In doing so, we took care to use the same dependent variable as did Goldstein and colleagues [1], i.e. whether or not a guest reused his or her towel on the first eligible day. We focused on the comparison of provincial ( = same room) norm conditions, general ( = hotel guests) norm conditions, and a standard environmental message condition. Furthermore, we extended the design in order to examine a novel mechanism that could be responsible for the provincial norm effect. We reasoned that, in addition to reflecting people's readiness to respond to “the norms of their local setting and circumstances,” the superior effect of the same-room conditions that was observed in previous research [1], [12], might reflect an effect of greater perceived weight or visibility of one's own personal contribution. This would be in line with findings showing that group norms affect public behavior more than private behavior [20], and that people were more motivated to do their best when the perceived number of others acting in the same way was small rather than large [21]. To capture this possible aspect of relative personal visibility, we introduced a temporal manipulation of proximity by stating, depending on condition, that the percentages of people reusing their towels were determined in a study that was completed two years previously – thus directly replicating [1] – or that this percentage was being determined in an ongoing study. If local norms exert a more immediate effect than do more general norms, then norms referring to recent or currently existing social collectives should also exert a more immediate effect than norms referring to social collectives that have existed in the more distal past.

Ethics Statement.

Procedures for both Studies 1 and 2 were approved by the Ethics Committee of the Faculty of Psychology and Sports Science at the University of Bielefeld. Because only behavioral traces were to be recorded anonymously and unobtrusively, the ethics committee waived the need for written informed consent from the participants. Labeled datasets from both studies may be obtained by writing to the first author.

Study 1



Over a five-week period, we collected data on 724 instances of potential towel reuse in all 162 rooms of a four-star hotel located in the center of a mid-sized town in the Northwest of Germany. The vast majority of those observations (714 or 98.6%) were instances of single occupancy, whereas only 10 observations (1.4%) referred to double occupancy. Following the procedures of [1], below we report analyses pertaining to all 724 cases. We also ran additional analyses that included only instances of single occupancy, but as the results did not differ these are not reported in detail.

Materials and Design.

For the duration of the study, the hotel's existing towel-reuse message (a standard environmental appeal on a sticker attached to the bathroom mirror) was replaced by one of five messages printed on table tents. These consisted of laminated cardboard, each visible side measuring 11 cm by 14 cm, and were placed in a salient position near the bathroom mirror. The top quarter of each side showed a color photograph depicting some bath towels and the hotel's logo. The bottom three-quarters of each side featured the same message in German and English, respectively. The following messages were used:

  • Standard environmental message: “Help to save the environment. Every day we clean a great number of towels, many of them are unused. Please help us to protect the environment. You can join us in this program to help save the environment by reusing your towel during your stay.” (This wording was an exact copy of the message the hotel had used previously.)
  • Descriptive norm messages: “Join your fellow guests in helping to save the environment. In a study currently conducted [conducted in the fall of 2009], 75% of the guests [guests who stayed in this room (#xxx)] participated in our new resource savings program by using their towel more than once. You can join your fellow guests in this program to help save the environment by reusing your towel during your stay.”

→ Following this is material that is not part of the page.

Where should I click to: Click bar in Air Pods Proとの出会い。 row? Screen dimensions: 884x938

Text in italics above, outside and within brackets, represents the two levels of the temporal proximity manipulation and the two levels of the general vs. provincial norm manipulation. These were fully crossed to yield four versions of the descriptive norm message. In the provincial norm conditions, “#xxx” was replaced with the actual room number. Exactly replicating [1], each message ended with identical and exact instructions on how to participate or not to participate:

  1. “If you choose to participate in the program… Please drape the used towel over the towel rack.”
  2. “If you choose not to participate in the program… Please place the towel on the floor or in the shower.”

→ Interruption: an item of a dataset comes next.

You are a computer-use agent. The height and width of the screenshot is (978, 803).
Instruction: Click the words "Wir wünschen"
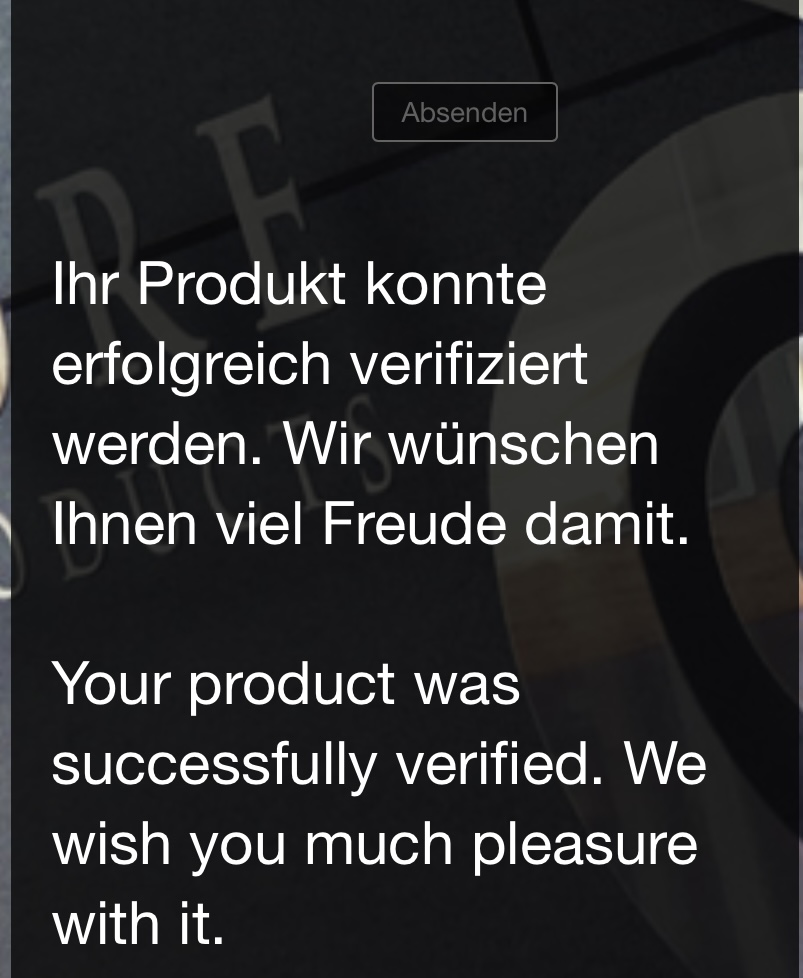point(471,444)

During five weeks, each of the five message versions was used in one of the five floors of the hotel. Each week on Monday, the assignment of a given message to a given floor was changed according to a Latin square design, so that each message was present in each floor for exactly one week.


The housekeeping staff was thoroughly instructed how to record reuse rates. To keep procedures as simple as possible, staff members kept track of towels placed on the towel rack on their usual worksheets, which were modified only slightly for the purpose of our study. Each day they ticked separate boxes for each hand towel reused and for each bath towel reused. Although staff members were aware of the different messages being used, they were unaware of any hypotheses. The Executive Housekeeper served as our primary gatekeeper; she monitored proper tracking and confirmed to us that instructions were closely followed.

Test of Manipulations.

Because descriptive norms had not been used to influence towel reuse in Germany before, we collected the estimates of a separate group of pilot participants (N = 64) to determine if presenting a descriptive norm of 75% would appear credible and effective. A convenience sample of adults was recruited in the area where the hotels of Studies 1 and 2 were located. Pilot participants were between 20 and 68 years old (M = 28.5; SD = 11.4) and reported having stayed at a hotel during the previous two years between 0 and 22 times (M = 4.8; SD = 5.2), for a total of 0 to 56 nights (M = 12.3; SD = 10.7).

Pilot participants completed a questionnaire whose first item asked them to estimate, in an open-ended format, the percentage of people who reuse their towel at least once during a hotel stay of more than one night. Estimates varied between 5% and 100%, with a mean of 46% (Md = 48%; SD = 28.2%). Based on these estimates, presenting a descriptive norm of 75%, as was done in previous studies [1], [11], [12], appeared to be both reasonably credible and potentially effective, being about one standard deviation above people's mean expectancy.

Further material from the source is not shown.